Extract each line of the items below that contains the word "Click".

RECORDS FOR THE TASK |

========================================

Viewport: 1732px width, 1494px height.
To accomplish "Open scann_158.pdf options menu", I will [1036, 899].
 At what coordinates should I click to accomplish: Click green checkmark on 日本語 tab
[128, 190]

========================================

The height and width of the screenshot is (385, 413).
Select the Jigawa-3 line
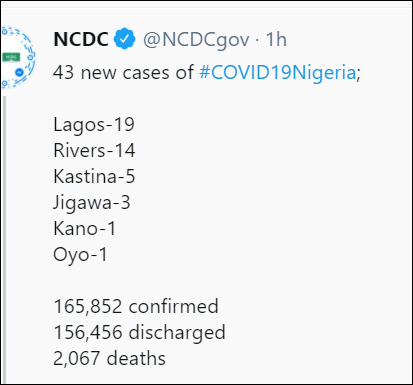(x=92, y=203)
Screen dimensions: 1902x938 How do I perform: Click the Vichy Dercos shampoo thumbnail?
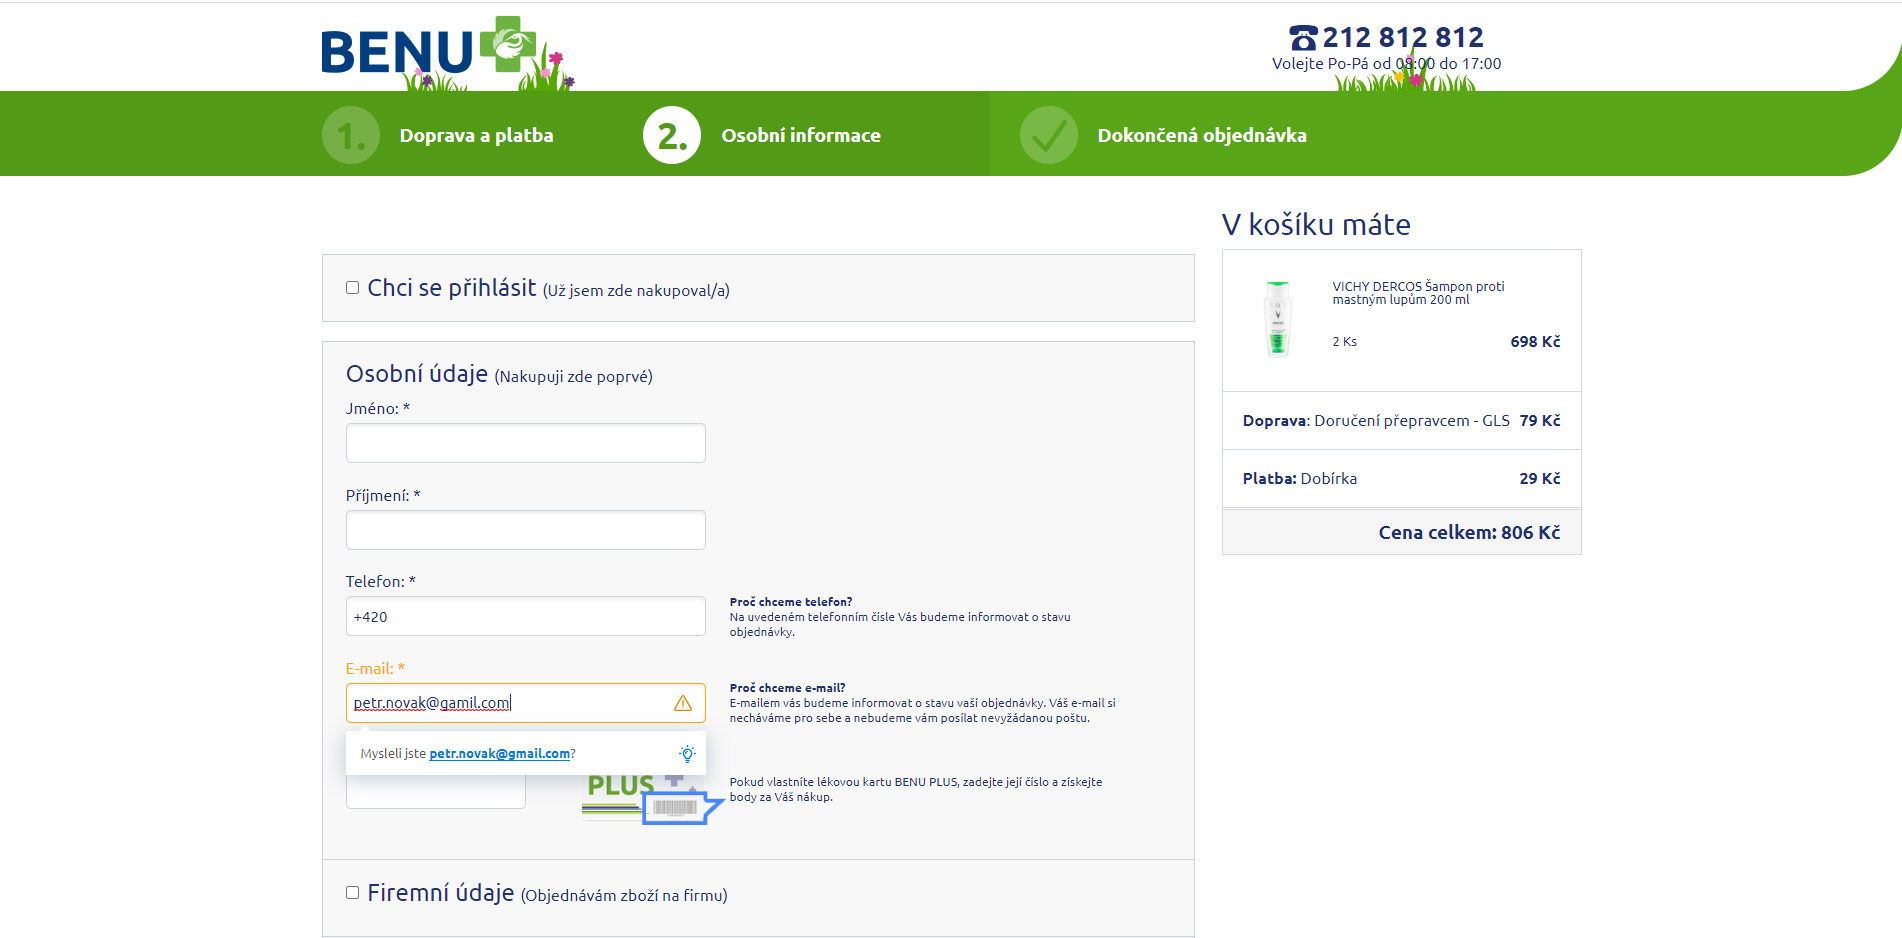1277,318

========================================

OUTPUT OF THE EXERCISE |
 At what coordinates should I click to accomplish: Click green checkmark on 日本語 tab
Screen dimensions: 1902x938 How do I perform: Click the Vichy Dercos shampoo thumbnail?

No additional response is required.